Yup’ik cultural leader Earl Polk from Bethel talked to students concerned with the recent death of a North Hall resident. The event, which took place in the Commons and was sponsored by UAA Native Student Services and Residence Life, marked the end of a week of various activities designed to help students grieve.
Throughout the three-hour presentation, Polk used the art of storytelling that was passed down to him from his grandfather. He talked about the power of speech and the dynamics between the speaker and the listener.
“We’ve become disconnected with ourselves,” Polk said. “We’ve forgotten how to listen. This is our responsibility: to listen, to extend yourself.”
Polk entranced about 25 UAA students, local high school students and faculty members as he incorporated Native stories with modern accents. He frequently jumped into his native language as he was telling a story. As the presentation went along, Polk’s use of humor quickly became the theme of the evening.
Freshman biological sciences major Denise Haviland found Polk’s style uplifting.
“You can talk about something serious and still have fun at the same time,” Haviland said.
Not until the last 10 minutes of the presentation did Polk actually talk about the reason why he was there. Even then, he did not directly address the tragedy.

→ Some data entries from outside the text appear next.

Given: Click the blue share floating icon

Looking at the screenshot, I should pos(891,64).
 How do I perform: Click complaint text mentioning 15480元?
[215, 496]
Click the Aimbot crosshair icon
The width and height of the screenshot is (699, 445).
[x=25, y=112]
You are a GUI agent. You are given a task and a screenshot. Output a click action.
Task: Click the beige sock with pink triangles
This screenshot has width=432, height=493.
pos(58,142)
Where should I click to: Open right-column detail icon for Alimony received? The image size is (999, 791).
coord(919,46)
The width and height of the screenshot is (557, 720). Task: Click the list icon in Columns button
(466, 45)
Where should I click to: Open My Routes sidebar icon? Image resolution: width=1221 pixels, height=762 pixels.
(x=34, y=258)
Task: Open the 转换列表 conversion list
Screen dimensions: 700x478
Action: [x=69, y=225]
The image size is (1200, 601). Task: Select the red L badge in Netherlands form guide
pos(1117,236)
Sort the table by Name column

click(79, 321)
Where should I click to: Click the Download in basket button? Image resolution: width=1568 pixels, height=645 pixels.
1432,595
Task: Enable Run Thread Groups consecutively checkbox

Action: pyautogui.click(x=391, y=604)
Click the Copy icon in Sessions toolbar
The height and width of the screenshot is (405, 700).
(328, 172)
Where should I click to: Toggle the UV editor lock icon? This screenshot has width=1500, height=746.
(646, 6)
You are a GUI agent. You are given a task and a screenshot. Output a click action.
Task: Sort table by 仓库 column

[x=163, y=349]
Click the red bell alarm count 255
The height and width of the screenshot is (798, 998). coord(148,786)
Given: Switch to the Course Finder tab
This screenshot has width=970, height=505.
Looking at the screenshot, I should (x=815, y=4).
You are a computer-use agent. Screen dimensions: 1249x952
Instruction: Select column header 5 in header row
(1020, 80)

“Talking about something gives it strength,” Polk said. “You have to be careful about how much attention you give it. You must address it but not dwell on it.”
Polk emphasized maintaining a positive mindset in times of struggle. Polk had the audience chant “P-M-S, P-M-S” to continue the theme of healing through humor.
Sophomore nursing major Erica Kameroff will remember this when she talks to students who are mourning.
“A positive mindset is what I’ll take away from this,” she said. “He really puts a perspective on things that need to be addressed, and he’s very careful about it.”
Polk added an element of intimacy to the night by explaining his personal ties to the student who took his life last week. Tragedy struck his life once before when he lost his oldest son in an accidental shooting. Polk’s son attempted to thwart his friend’s suicide attempt, but the gun fired and killed him instead. Careful not to dwell on his sadness, Polk claimed even though his son is no longer on this earth, his spirit lives on.
Polk closed by telling the audience that you must constantly strive to reach beyond where you are and always be aware of your surroundings.
“It’s always good to keep your eyes open,” he said, “because your life is coming to you.”